Kelvin Gastelum celuje w walkę z Andersonem Silvą lub eliminator do pasa kategorii półśredniej
Po pokonaniu Vitora Belforta podczas gali UFC Fight Night 106 w Fortalezie Kelvin Gastelum wskazuje swoje plany na przyszłość.
W walce wieczoru gali UFC Fight Night 106 w Fortalezie Kelvin Gastelum zrobił, co do niego należało – jak na największego bukmacherskiego faworyta całego wydarzenia przystało, rozbił Vitora Belforta w pierwszej rundzie.
Here's the TKO finish by @KelvinGastelum #UFCFortaleza pic.twitter.com/dzn1LFVTic
— #Dizz © (@TalkMMA) March 12, 2017
Amerykanin nigdy jednak nie ukrywał, że traktuje występy w kategorii średniej – narzucone mu przez UFC z powodu kilkukrotnych problemów z robieniem ustalonego limitu wagowego – odrobinę w charakterze przymusowego zesłania i celuje w powrót do 170 funtów. Tymczasem po rozbiciu Phenoma rzucił wyzwanie innej brazylijskiej legendzie – również walczącemu w kategorii średniej Andersonowi Silvie.
Mówiłem wcześniej, że chcę ciekawej walki w kategorii średniej i że gdybym ją dostał, pozostałbym w 185 funtach.
– wyjaśnił w rozmowie z dziennikarzami po gali Gastelum, przyznając, że z wielką chęcią powróciłby do Brazylii na czerwcową galę UFC 212 w Rio de Janeiro.
A Anderson na pewno jest jednym z gościem, z którym walka byłaby dla mnie interesująca.
Składa się na to wiele rzeczy. Ma wielkie nazwisko, jest kolejną legendą i jest sklasyfikowany nade mną – a chcę się piąć w rankingach. I chcę walk, które doprowadzą mnie do starcia o tytuł.
Nie znaczy to jednak absolutnie, że 25-letni zawodnik zapomina o kategorii półśredniej. Ma jednak pewne wymagania…
Musiałaby to być walka przeciwko pretendentowi numer jeden. Wierzę, że jestem jednym z najlepszych półśrednich, więc jeśli wrócę, musiałby być to eliminator do walki o pas mistrzowski.
Gasteluma zapytano też o konfrontację byłego dominatora 170 funtów Georgesa Saint-Pierre’a z mistrzem kategorii średniej Michaelem Bispingiem – i podobnie jak wielu innych zawodników, komentatorów czy fanów Amerykanin również ma wiele zastrzeżeń do takiego zestawienia.

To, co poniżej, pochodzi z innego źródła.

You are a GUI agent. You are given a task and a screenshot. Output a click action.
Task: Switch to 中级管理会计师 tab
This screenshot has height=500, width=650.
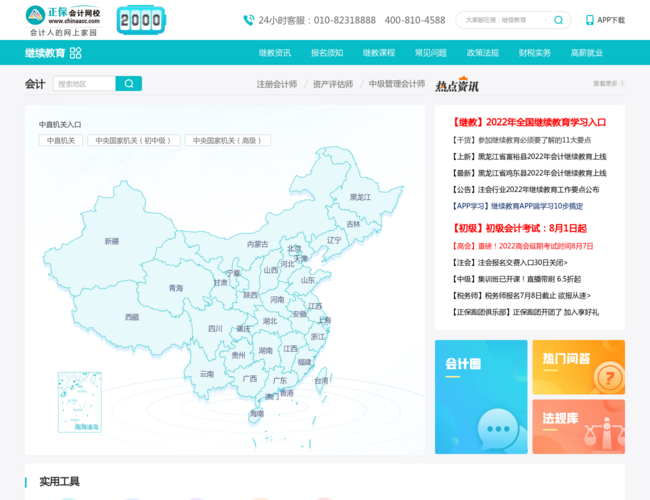397,84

Jaki wobec tego jest cel w posiadaniu pretendentów? Po co mieć te całe rankingi, skoro się na nich nie opieramy? Skoro nie zwracamy uwagi, kto jest pretendentem numer jeden? To po prostu nie ma sensu.
– stwierdził Gastelum.
Teraz wszyscy gonią za tymi kasowymi walkami i po prostu nie ma sensu prowadzić tych rankingów, skoro mamy robić takie zestawienia.
Po prostu muszę zwyciężać walki i robić szum. Nie jestem szczególnie hałaśliwym człowiekiem, ale chcę robić szum, pokonując duże nazwiska.